A Typical Disinfection Process

  1. Select a Disinfectant: The first step is disinfectant selection. Determine and select a disinfectant registered by U.S. Environmental Protection Agency (EPA) for use against the microorganism(s) of interest and for the object or area that needs to be treated. Product labeling includes detailed information including the ingredients statement, warnings and precautionary statements, and directions for use. Disinfectants must be used according to their approved labels at the indicated dilution, labeled use, application method, contact time, and safety measures.

  2. Disinfection Preparation: Prepare fresh solutions of disinfectants daily, or as specified on the label. Some disinfectants can lose stability shortly after being prepared for use or when stored over long periods. Use of an outdated product may result in ineffective disinfection. 

    If a product is to be diluted, the label will provide specific mixing directions. Using the proper concentration is important to achieve the best results for each situation. Some products will have different dilutions depending on the intended use of the product (e.g., sanitizing, disinfecting, sterilizing). Disinfectants are tested and proven effective at the specified dilution provided on the label. The dilution listed on the label must be followed exactly unless a FIFRA Section 18 exemption allowing a different dilution (see Regulation of Disinfectants). Additionally, the use of disinfectants at higher concentrations than specified on the label may increase the hazard to personnel and to the environment. Conversely, over-dilution of a product may render the process ineffective to the target microorganism. 

    Personnel safety during disinfection preparation is essential. Gloves, eye protection and sometimes masks may be needed during this process. Consult the product label for any safety precautions; inform personnel of these safety measures.

  3. Application: Disinfectants must only be used for the item or area specified on the label. Additionally, the required application method and contact time will be provided. Application methods may involve spraying, fogging or misting, wiping, immersing, or mop-on methods. Appropriate safety measures (e.g., personal protective equipment) should be used during all disinfection processes; including the application process.

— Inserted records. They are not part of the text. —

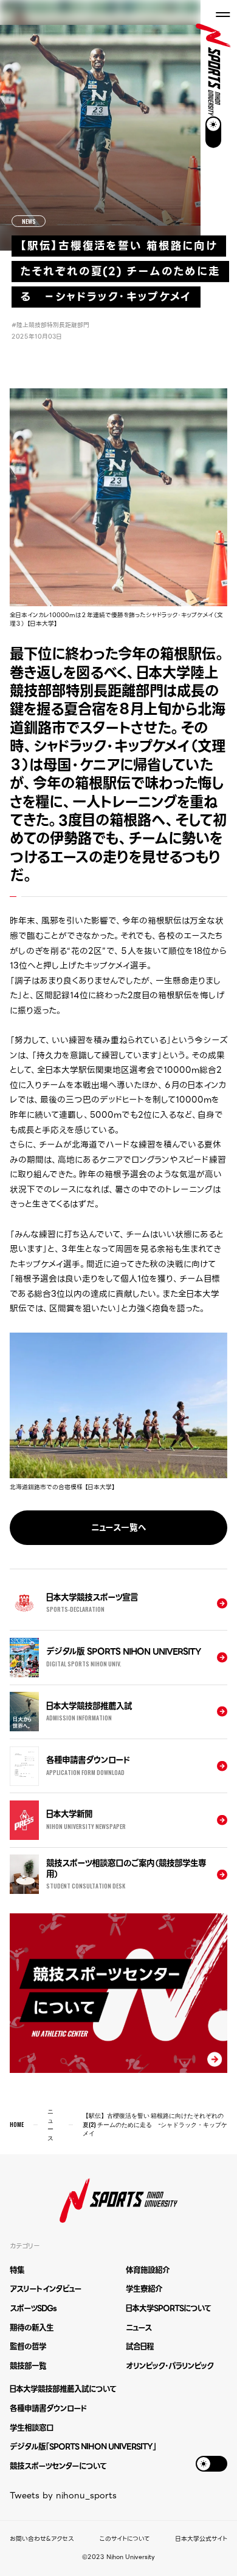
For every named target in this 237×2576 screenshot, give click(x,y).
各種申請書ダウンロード (48, 2408)
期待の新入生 (31, 2327)
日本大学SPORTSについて (168, 2308)
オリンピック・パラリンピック (169, 2365)
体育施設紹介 (148, 2269)
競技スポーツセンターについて (58, 2465)
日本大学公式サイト (201, 2538)
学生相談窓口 (31, 2427)
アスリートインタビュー (45, 2288)
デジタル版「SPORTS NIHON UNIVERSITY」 (83, 2446)
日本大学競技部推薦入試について (63, 2388)
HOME (17, 2124)
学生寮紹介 (144, 2288)
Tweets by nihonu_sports (63, 2495)
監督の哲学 (28, 2346)
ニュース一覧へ (118, 1527)
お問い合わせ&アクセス (42, 2538)
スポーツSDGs (33, 2308)
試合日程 (140, 2346)
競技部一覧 (28, 2365)
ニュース (50, 2124)
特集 (17, 2269)
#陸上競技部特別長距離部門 (50, 325)
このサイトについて (124, 2538)
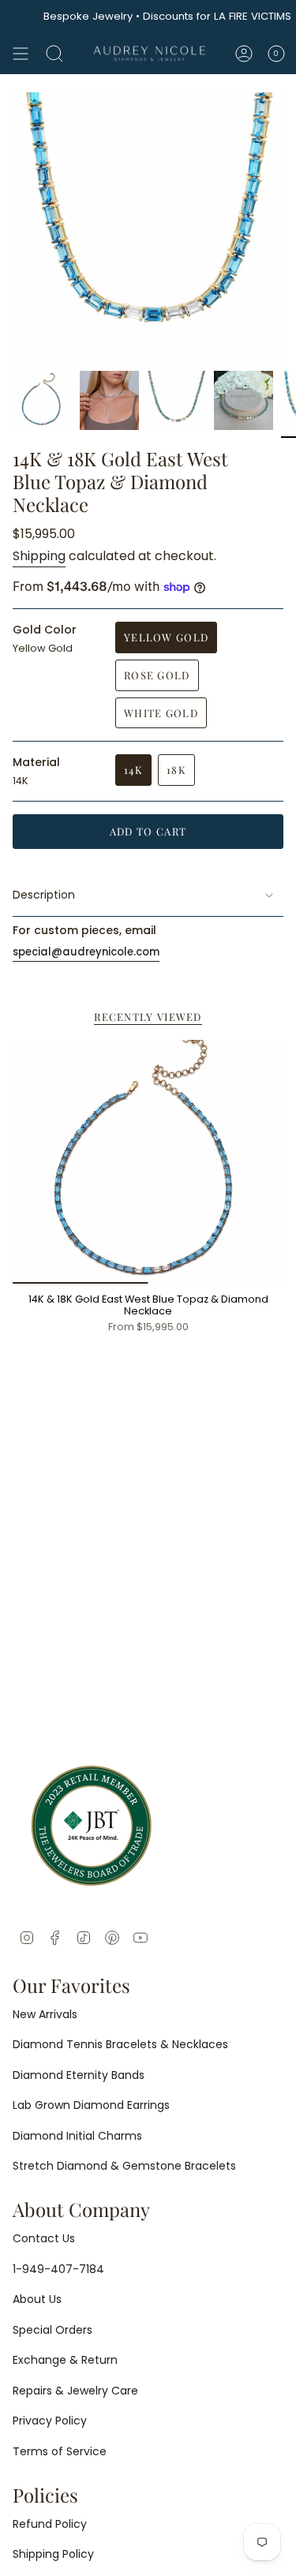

  4. Contact Time: One of the most important components of the disinfection procedures, regardless of the method chosen, is to allow adequate contact time. This is essential for the process to have the desired impact – destroying microorganisms. In some cases (e.g., when long contact times are required), the disinfectant may need to be reapplied in order to keep the surface “shiny” wet for the full required contact period.

  5. Rinse: Following the application (and appropriate contact time), items and areas should be thoroughly rinsed. Many chemical disinfectants can be harmful to animals and should be rinsed with potable water.

  6. Dry: Whenever possible, surfaces should be allowed to dry completely (if possible overnight). The drying process can also further aid in reducing or eliminating microorganisms through desiccation. Premises that have been cleaned and disinfected should have a period of downtime following disinfection. This involves the area being free of any animals or activity for a period of time to allow it to not only dry completely, but since the application of disinfectant solutions uniformly over large areas (e.g., ceilings, walls, floors) can be very difficult, adequate downtime helps to further reduce or eliminate any remaining microorganisms through desiccation.